Christian Hess, born July 14, 1713. Died in Mutterstadt.
Hans Conrad Hess, baptized Aug. 19, 1714.
Balthasar Hess (usually Baltzar in America), baptized Dec. 8, 1717.
The Hess family first appears in Mutterstadt, which is southwest of Mannheim in the modern state of Rheinland-Pfalz. In her study of the immigrants from Mutterstadt to Pennsylvania, Annette K. Burgert says that the town was uninhabited following the Thirty Years’ War (1618-1648). The village was slowly repopulated by migrants from France, Switzerland and other parts of Germany. (4)
However, the Pfalz continued to be a poor and troubled region, causing many to move elsewhere.

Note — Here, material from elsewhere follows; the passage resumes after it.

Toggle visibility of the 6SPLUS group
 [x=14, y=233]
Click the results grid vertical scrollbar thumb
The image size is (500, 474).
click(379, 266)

Many fled to Ireland.
In 1709, Jeremy Hess and his family appear on the list of immigrants who arrived in England on June 2. Jeremy appears under the heading of husbandmen and vinedressers and is listed as 34 years old and Lutheran. In his party, were his wife; sons, ages 7 and 5; and daughter, age 2. Also on the list are Paul Heyn and Michel Andrus, both of Mutterstadt. (5)
Once again, life was hard. Two children – Hans Conrad and Elisabeth – died in Ireland. In 1711, the Hess and Heim families were among those who gave up on Ireland and migrated to Holland. (6)
The Hesses must have returned to Mutterstadt, where the births of three children are recorded after 1711. (7)
Almost 20 years later, Jeremiah and his family again left Germany.
In August 1730, Jeremiah arrived in Philadelphia aboard the Thistle of Glasgow, which had sailed from Rotterdam, Netherlands. Also aboard the ship were Thomas and Heinrich Hess, who may have been relatives. A Ludwig Has also appears on this list of immigrants, who qualified on Aug. 29, 1730. (8)
In 1730, Jeremias Hess appears as the baptismal sponsor of a child of Johan Georg Schweinhart at Falckner Swamp in what is now Montgomery County. (9)
On Sept. 9, 1734, Jeremiah received a warrant for 100 acres in Philadelphia County. (10)
Jeremiah and his family settled in Salford in Philadelphia County, according to his will. By the time Jeremiah wrote his will April 28, 1739, Peter and Eva had moved to Maryland. Conrad and Baltzer remained in eastern Pennsylvania.
Jeremiah died before April11, 1743, when his will was proved.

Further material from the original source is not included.